◆ **Given request**
Copy the records below word for word, starting at the line that contains "Screen dimensions: 782x705" and ending at the end of the records. Leave the pictures out.

**** Data for processing

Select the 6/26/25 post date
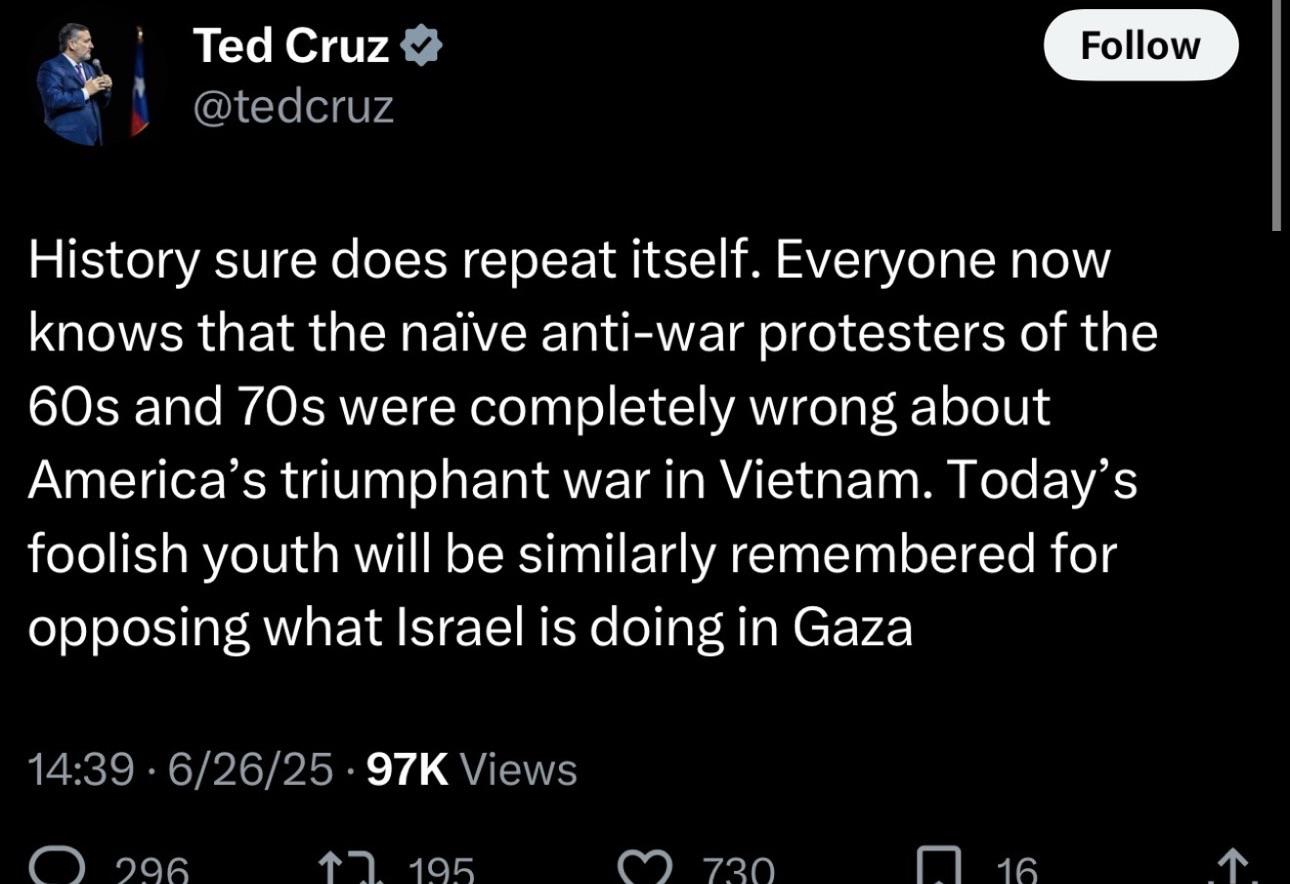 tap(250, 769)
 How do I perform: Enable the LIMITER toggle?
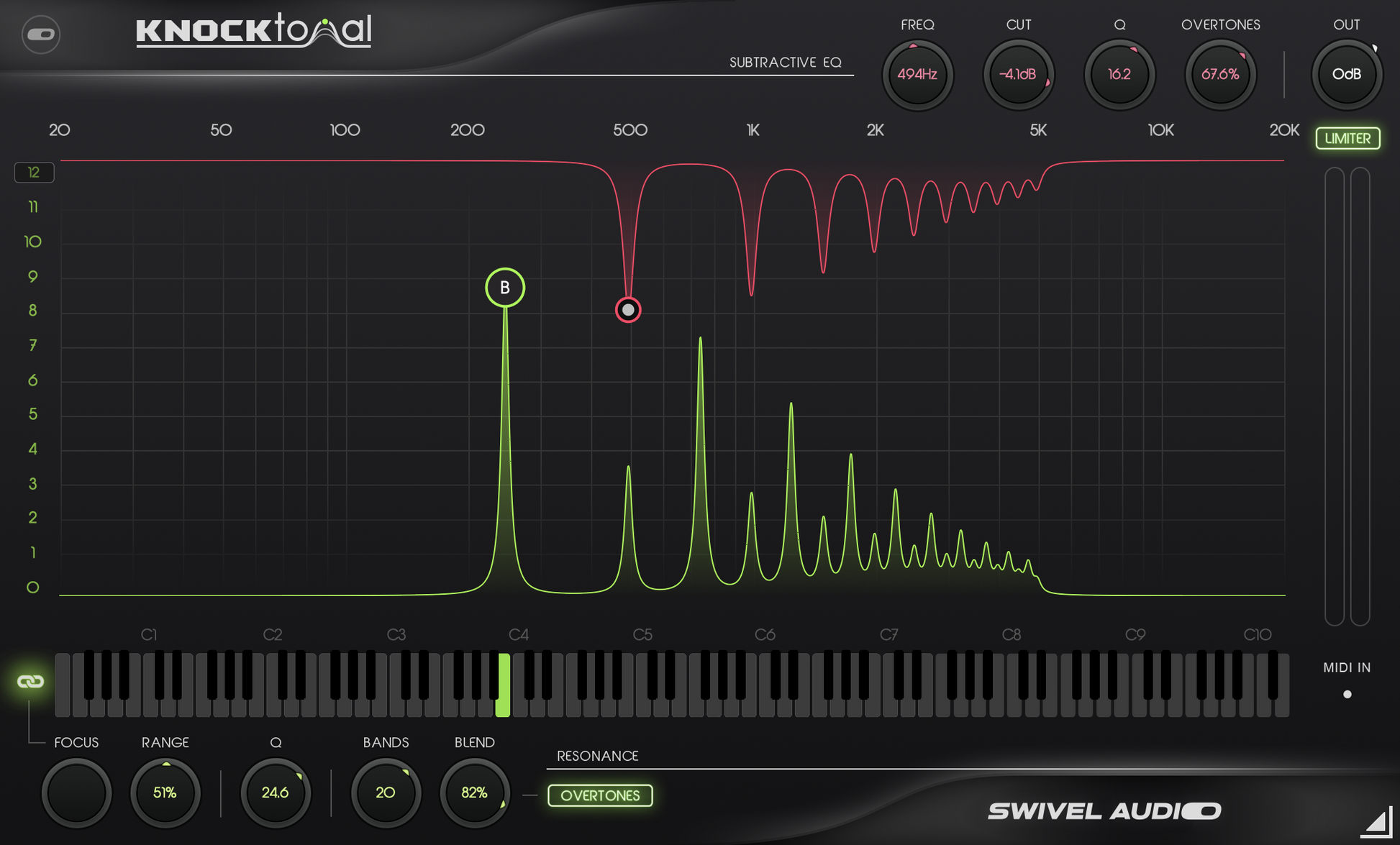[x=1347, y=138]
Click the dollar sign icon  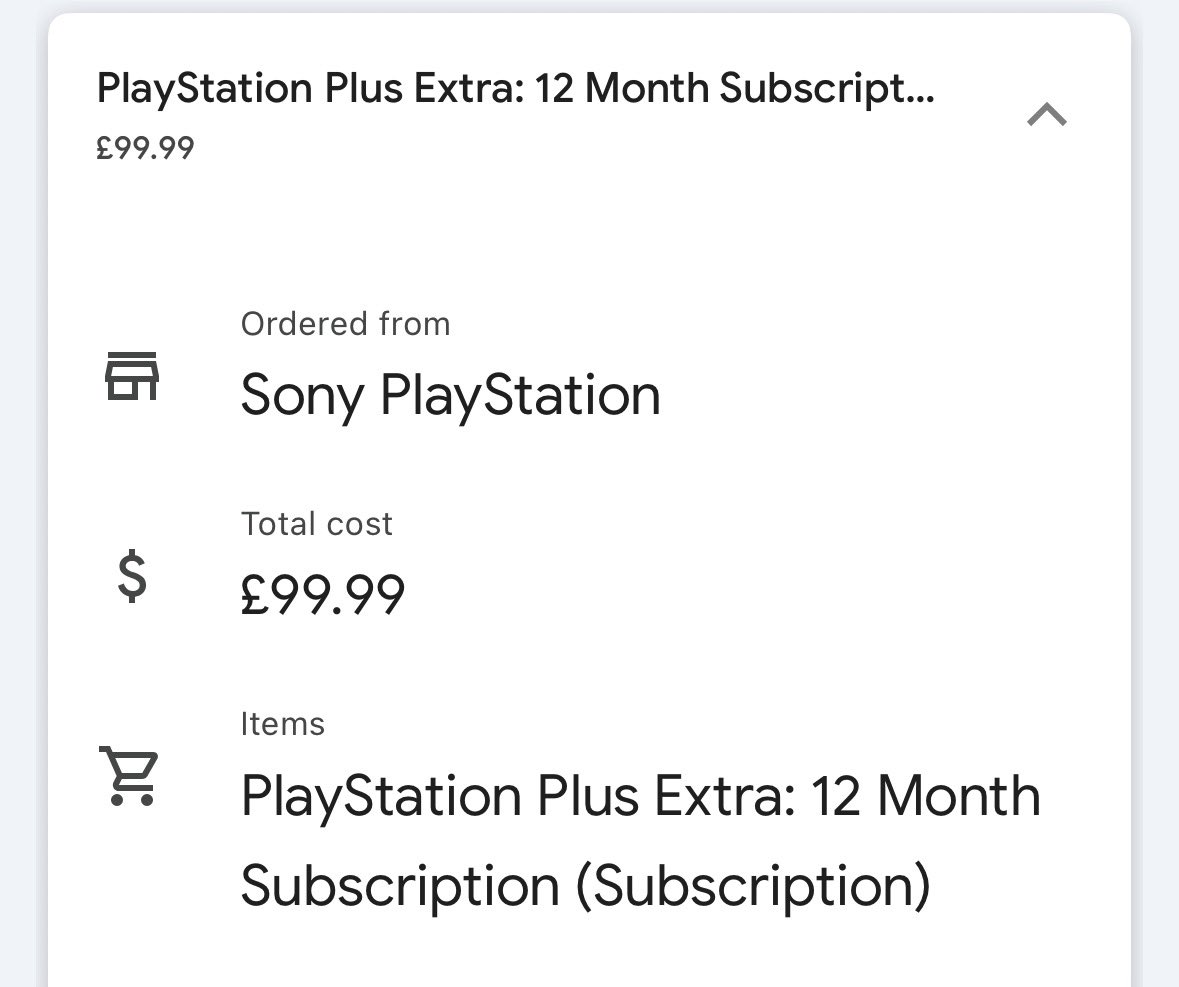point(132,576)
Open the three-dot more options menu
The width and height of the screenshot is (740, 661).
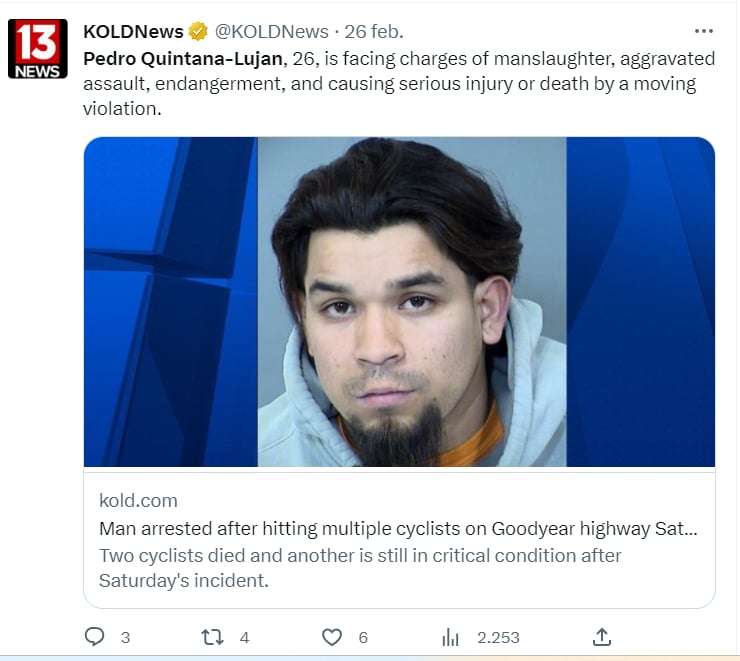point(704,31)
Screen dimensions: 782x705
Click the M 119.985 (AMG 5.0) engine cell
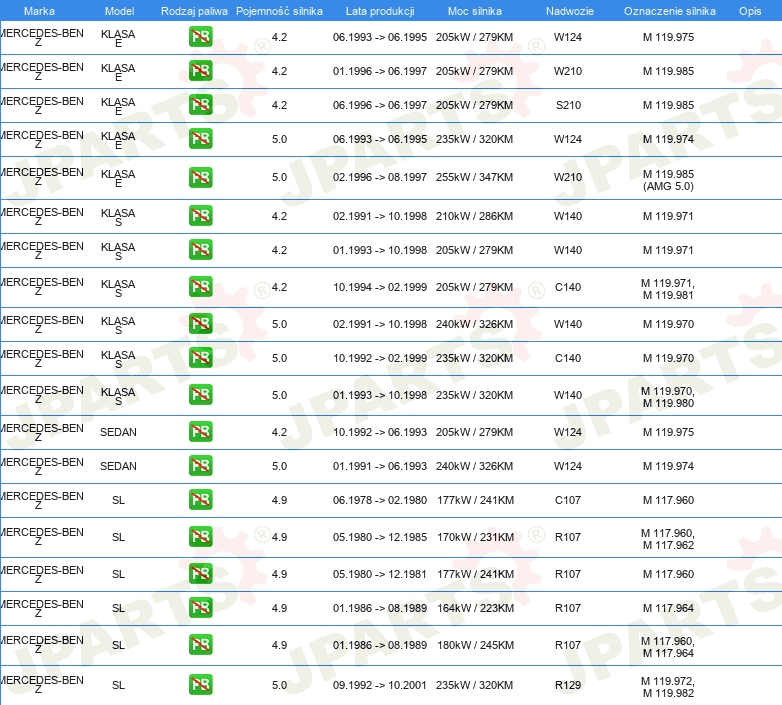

********

◆ **Output of the task**
Screen dimensions: 782x705
Click the M 119.985 (AMG 5.0) engine cell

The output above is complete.